An aspect of the present invention is directed to provide an LCD
device and a driving method thereof, which switch inversion systems
at predetermined periods.
Additional advantages and features of the invention will be set
forth in part in the description which follows and in part will
become apparent to those having ordinary skill in the art upon
examination of the following or may be learned from practice of the
invention. The objectives and other advantages of the invention may
be realized and attained by the structure particularly pointed out
in the written description and claims hereof as well as the
appended drawings.
To achieve these and other advantages and in accordance with the
purpose of the invention, as embodied and broadly described herein,
there is provided an LCD device including a liquid crystal panel in
which a plurality of pixels are respectively formed in a plurality
of areas defined by intersections between a plurality of gate lines
and a plurality of data lines; and a driving unit configured to
switch inversion systems for driving the liquid crystal panel at
predetermined periods.
In another aspect of the present invention, there is provided a
method of driving an LCD device, including switching inversion
systems at predetermined periods; and converting image data into
respective data voltages according to the switched inversion
system, and outputting the respective data voltages to a plurality
of data lines.
It is to be understood that both the foregoing general description
and the following detailed description of the embodiments of the
present invention are by example and are intended to provide
further explanation of the invention as claimed.

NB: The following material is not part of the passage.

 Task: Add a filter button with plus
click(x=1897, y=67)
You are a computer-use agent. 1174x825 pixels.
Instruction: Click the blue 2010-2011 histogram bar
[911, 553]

BRIEF DESCRIPTION OF THE DRAWINGS
The accompanying drawings, which are included to provide a further
understanding of the invention and are incorporated in and
constitute a part of this application, illustrate embodiments of
the invention and together with the description serve to explain
the principle of the invention. In the drawings:
FIG. 1 depicts diagrams for describing a general line inversion
system;
FIG. 2 depicts diagrams for describing a general dot inversion
system;
FIG. 3 is a diagram schematically illustrating an LCD device
according to an embodiment of the present invention;
FIG. 4 is a diagram illustrating a configuration of a driving unit
of FIG. 3 according to an embodiment of the present invention;
FIG. 5 is a diagram illustrating a configuration of a data driver
of FIG. 4 according to an embodiment of the present invention;
FIG. 6 is a diagram illustrating a configuration of a controller of
FIG. 4 according to an embodiment of the present invention;
FIG. 7 depicts diagrams illustrating polarities of data voltages
outputted to a liquid crystal panel of an LCD device according to
an embodiment of the present invention; and
FIG. 8 depicts graphs that compare flickers in an LCD device
according to an embodiment of the present invention with flickers
in a related art LCD device.
DETAILED DESCRIPTION OF THE EMBODIMENTS
Reference will now be made in detail to embodiments of the present
invention, examples of which are illustrated in the accompanying
drawings. Wherever possible, the same reference numbers will be
used throughout the drawings to refer to the same or like
parts.
Hereinafter, example embodiments of the present invention will be
described in detail with reference to the accompanying
drawings.
FIG. 3 is a diagram schematically illustrating an LCD device
according to an embodiment of the present invention, FIG. 4 is a
diagram illustrating a configuration of a driving unit of FIG. 3
according to an embodiment of the present invention, FIG. 5 is a
diagram illustrating a configuration of a data driver of FIG. 4
according to an embodiment of the present invention, and FIG. 6 is
a diagram illustrating a configuration of a controller of FIG. 4
according to an embodiment of the present invention.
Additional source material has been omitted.